Hoy amanecí de vena académica. Así, pues, asestaré a mis diez lectores (100% más de los que calcula tener mi admirado Catón), una cátedra como las que semanalmente resisten mis inermes alumnos.

 

La palabra comunicación proviene del latín communis que significa común.  También en castellano el radical común es compartido por los términos comunicación y comunidad. Ello indica a nivel etimológico la estrecha relación entre comunicarse y estar en comunidad. En pocas palabras,  se está en comunidad porque se pone algo en común a través de la comunicación.

 

Para que haya comunicación es necesario un sistema compartido de símbolos referentes, lo cual implica un intercambio de símbolos comunes entre las personas que intervienen en el proceso comunicativo. Quienes se comunican deben tener un grado mínimo de experiencia común y de significados compartidos. 

 

Existe una corriente relativamente nueva que echa mano de diversas disciplinas tanto de las ciencias sociales como biológicas para demostrar la existencia de una cultura organizacional que norma y conduce la vida de las empresas de forma muy semejante a como se da en las culturas sociales. Es pertinente utilizar un enfoque multidisciplinario para el estudio de las organizaciones empresariales, que como conjuntos humanos son sujetos de estudio de la sociología, la historiografía, la antropología e incluso la paleontología, quizá anteponiendo el prefijo micro a cada especialidad.

 

En este sentido, quizá no sea un despropósito hablar de una “antropología de la organización empresarial”. Ya en el pasado se han utilizado las herramientas de análisis de esta disciplina para entender las relaciones y jerarquías que se dan al interior de grupos y organismos.

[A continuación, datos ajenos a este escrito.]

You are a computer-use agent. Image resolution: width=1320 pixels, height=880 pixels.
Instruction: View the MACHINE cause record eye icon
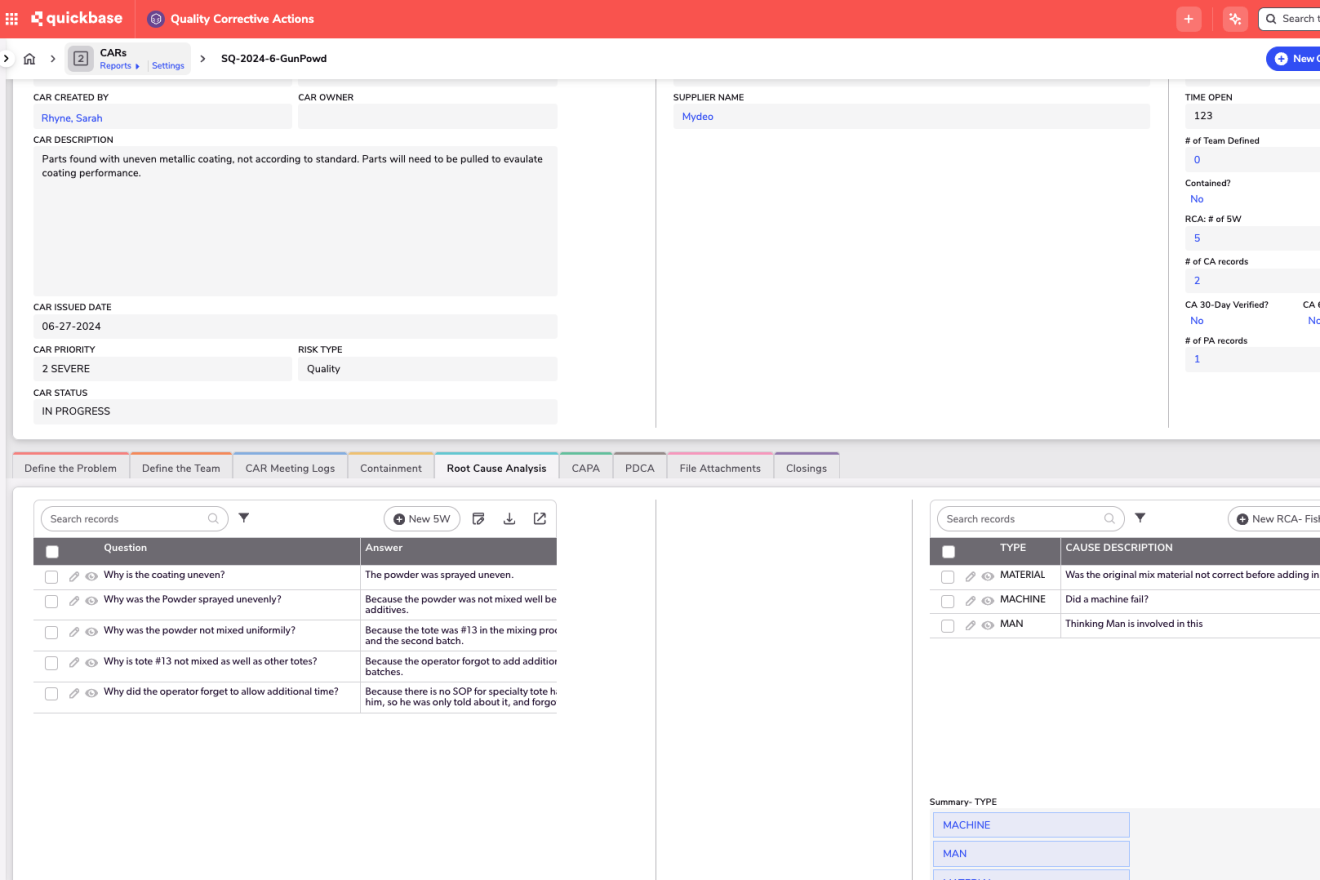tap(987, 601)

No parece incorrecto proponer como parte de la cultura organizacional, una historia, una forma de hacer las cosas y una visión del futuro. Hay autores que hablan de una mitología, de una heráldica e incluso de leyendas, gestas y tradiciones, cuyo estudio y conocimiento son esenciales para entender las razones del crecimiento o desaparición de las organizaciones empresariales, muy a la manera en que mediante el paciente y aplicado escrutinio del Beowulf, los viejos lingüistas de Cambridge pudieron encontrar la génesis de algunas estructuras sociales inglesas.

 

En una definición formal, cultura es el conjunto de rasgos distintivos, espirituales y materiales, intelectuales y afectivos, que caracterizan a una sociedad o grupo social en un periodo determinado; la expresión engloba además modos de vida, ceremonias, arte, invenciones, tecnología, sistemas de valores, derechos fundamentales del ser humano, tradiciones y creencias. A través de la cultura se expresa el hombre, toma conciencia de sí mismo, cuestiona sus realizaciones, busca nuevos significados y crea obras que le trascienden.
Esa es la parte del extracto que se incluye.